An excellent face for audiobooks
May it never be said that I rush things. Eight years after writing my first Sullivan and Broderick murder investigation, I have finally turned the novella into an audiobook. Over these years, I've been approached about creating audiobooks on several occasions. The assumption always being, that as an actor, I would wish to narrate them myself. I understood that this would make sense, but did not commit and even suggested that it might be better to cast another ‘voice’ for narration.
Why the hesitation? I can only venture a couple of possibilities. Being the sole narrator for an audiobook is an intimidating thing. You wish to do the author, the story and its characters justice. It is a huge pressure, and one that is in no way lessened when the book in question is a novel you’ve written yourself.

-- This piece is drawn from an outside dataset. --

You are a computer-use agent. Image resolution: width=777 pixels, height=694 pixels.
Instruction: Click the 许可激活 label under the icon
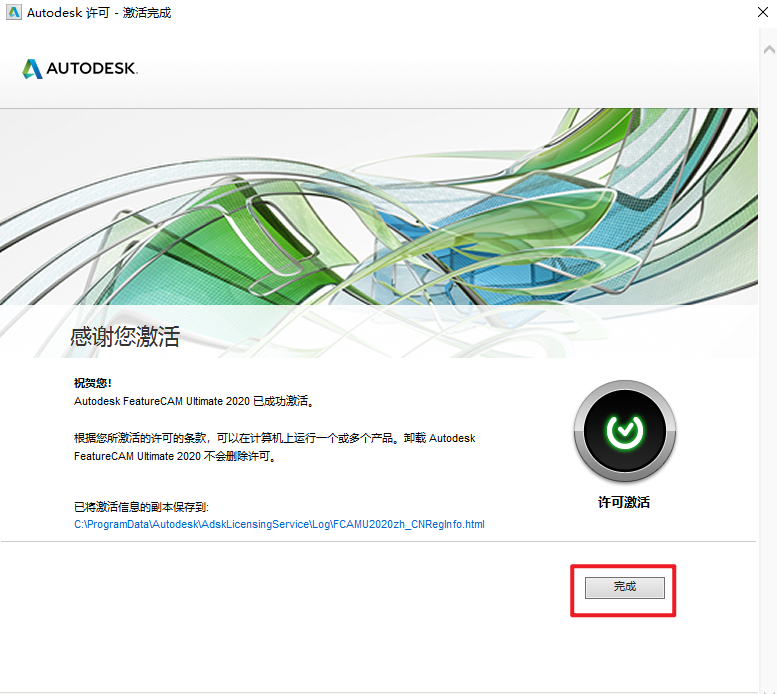click(624, 502)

In fact, it may be worse for the author/narrator, because the impulse for self-criticism and the desire to change whole sections of plot and character development present themselves with alarming regularity during the process. My suspicion of this dilemma may very well have been one of the reasons I put the creation of the audiobook off for so long.
Added to this, is the technical process itself. It requires specific creative skills and technical abilities that some actors – myself, at one time, included – may take for granted as being well within their range of talents. I now realise that those talented artistes, regularly employed to record audiobooks, have all mastered a very particular skill-set. This includes – among several others - disciplined preparation, vocal agility and creativity, plus the enormous stamina needed to concentrate for long hours in confined areas with very few breaks. We all know how long it can take to read a book from cover to cover. Narrating that same book takes every bit as long and then some. I have nothing but admiration for those of my fellow actors who so impressively move from narrating War and Peace
to Mrs Dalloway to The Thursday Murder Club, before heading off for a quick lunch at Pret A
Manger and then returning to the studio for a bit of jolly old Austen in the afternoon. Respect!
So, the principle recording of The Rock has been completed, and I'm both excited and utterly
knackered. As a novella, it is shorter than many audiobook recordings but indeed long enough for me to learn a great deal about my writing and the world of audio entertainment. The Rock is the first in the series of Sullivan and Broderick murder mysteries, and revisiting it as a narrator was a happy and rewarding experience. I very much hope you enjoy entering the world of murder and intrigue on the Rock and meeting the many characters that I’ve become so close to since writing this first book. It’s been fun.